In a surprising turn of events, Judge Arthur Engoron recently issued a summary judgment order finding Trump guilty of fraud and calling for a receiver to oversee the dissolution of his entities. This means that properties like Mar-a-Lago, a golf course in Scotland, and his US-based golf courses could be affected.
Real estate attorney Adam Leitman Bailey predicts that Trump may not see immediate changes in his holdings and could continue doing business during the legal process, though the situation could become messy and complicated. However, if Trump is forced to sell his properties or loses his appeal, it could result in devastating losses for him.
Trump’s attorney argues that the prosecution’s claims of fraud are merely industry standard practices. Nonetheless, the majority of Trump’s business interests lie in real estate, and selling properties in a short period of time could lead to significant financial losses.
While this trial could have major implications for Trump and his business empire, it may not be the end of it.
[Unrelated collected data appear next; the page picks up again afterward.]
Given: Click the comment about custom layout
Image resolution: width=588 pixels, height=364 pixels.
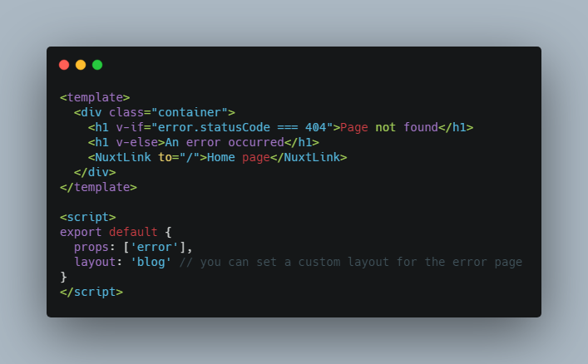Looking at the screenshot, I should (x=351, y=262).
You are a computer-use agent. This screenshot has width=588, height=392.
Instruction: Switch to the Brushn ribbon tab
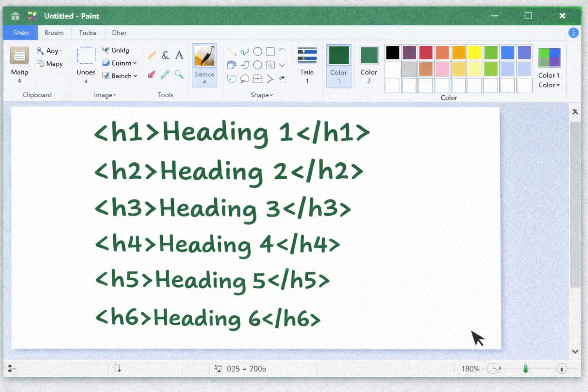[54, 33]

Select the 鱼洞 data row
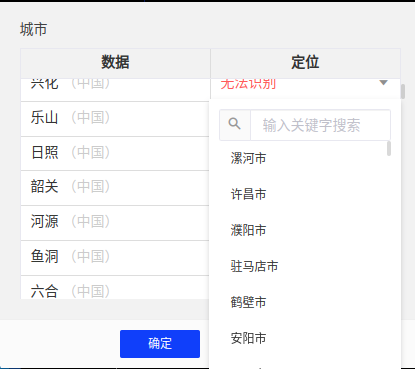tap(115, 258)
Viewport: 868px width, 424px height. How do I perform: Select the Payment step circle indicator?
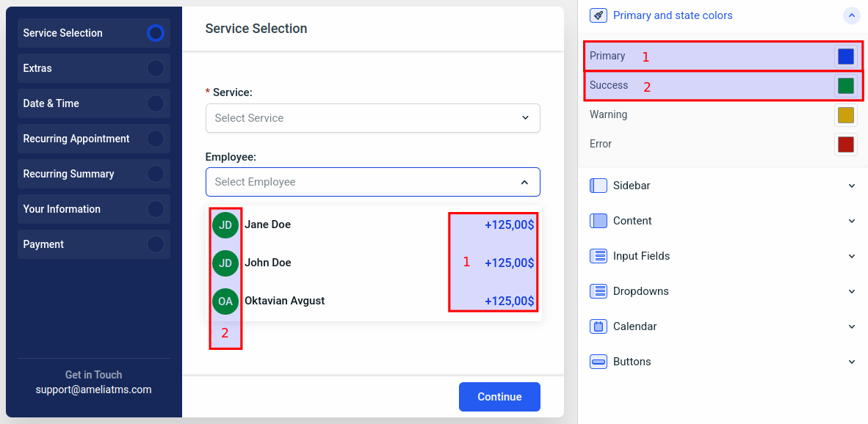click(x=155, y=244)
Trump holds other properties and businesses that could potentially sustain his empire.
In addition to potential repercussions for his real estate ventures, the court order to disband the Trump Organization could impact Trump’s latest business endeavor, Truth Social. If the fraud judgments hold up, Trump’s social media platform could be affected.
Despite the high-profile nature of the trial and its potential implications for Trump’s business, experts believe that it is unlikely to have a significant impact on the overall New York real estate market. This suggests that the fallout from the trial will primarily affect Trump and his properties, rather than the broader industry.